Dougherty's first job after college had been at St. Pius X in Pottstown. He was part of a wave of Ramsay players who fanned out across the area, preaching attention to detail.

"You were going to concentrate on defense - two-thirds of your practice was on defense," Dougherty said of the Ramsay influence. "You had to be in shape to play defense. Jack Ramsay had us doing a lot of pressing. As a young coach, that was my main thing. If you played good pressing man-to-man defense with a little zone, you created maybe a third of your offense."

And you will not pass the ball off the dribble. Allen heard himself say that to a player in practice recently - "because if it's not there, you can't get it back" - and instantly he knew he had just spoken a Coach Doc-ism.

At Episcopal practices, there were no out-of-bounds lines, no whistles.

"None whatsoever," Allen said. "Out of bounds was maybe if you saw blood or somebody lay there."

**TASK REQUIREMENTS:** Can you summarize the coaching excerpt in two sentences? Rely on the text alone.

**MATERIAL SHOWN:**
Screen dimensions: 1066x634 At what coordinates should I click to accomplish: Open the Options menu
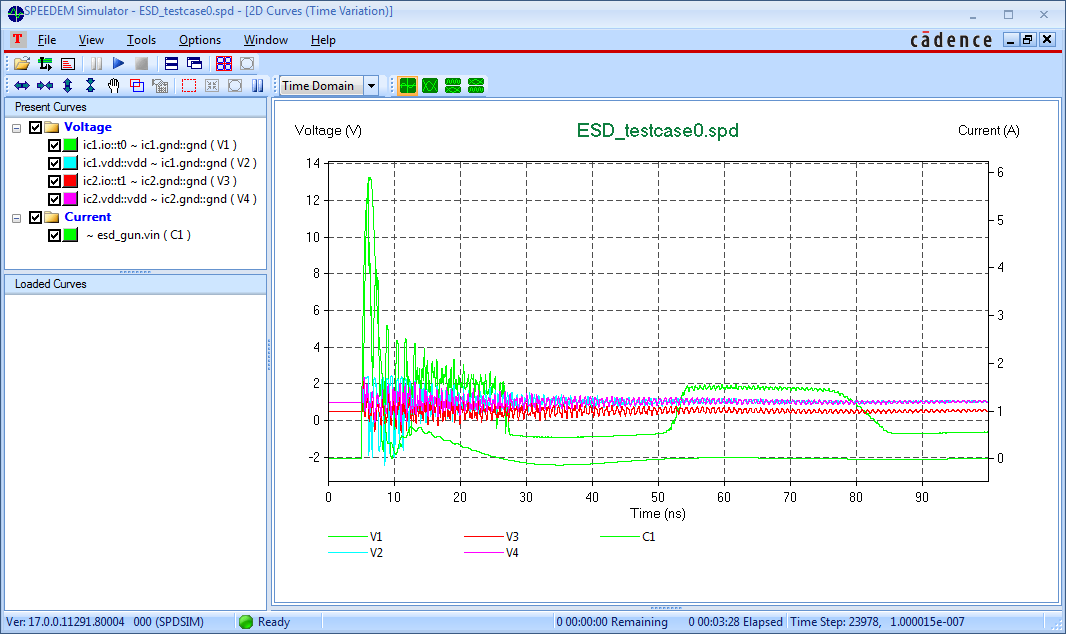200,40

* * *

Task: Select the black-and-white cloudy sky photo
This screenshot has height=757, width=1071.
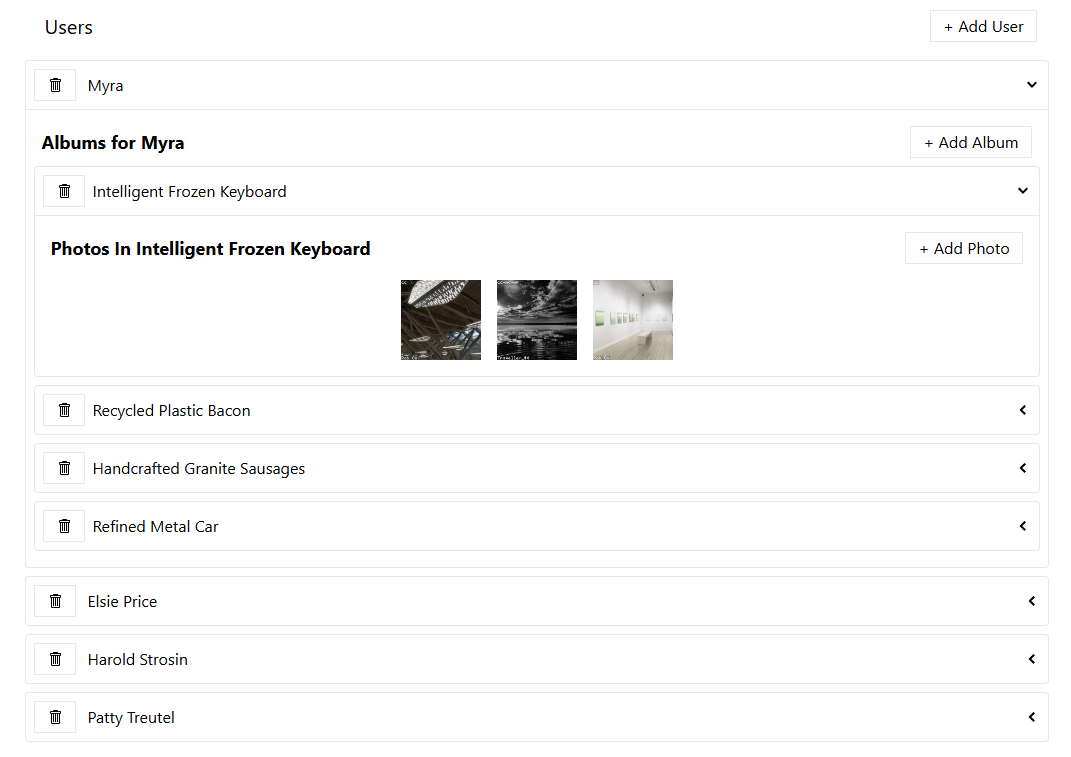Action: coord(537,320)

**TASK RESULT:** Dougherty began his career at St. Pius X in Pottstown as one of many Ramsay players who spread an emphasis on attention to detail, with two-thirds of practice devoted to defense and a lot of pressing. Allen recently caught himself telling a player not to pass the ball off the dribble, a Coach Doc-ism, and said that Episcopal practices had no out-of-bounds lines and no whistles.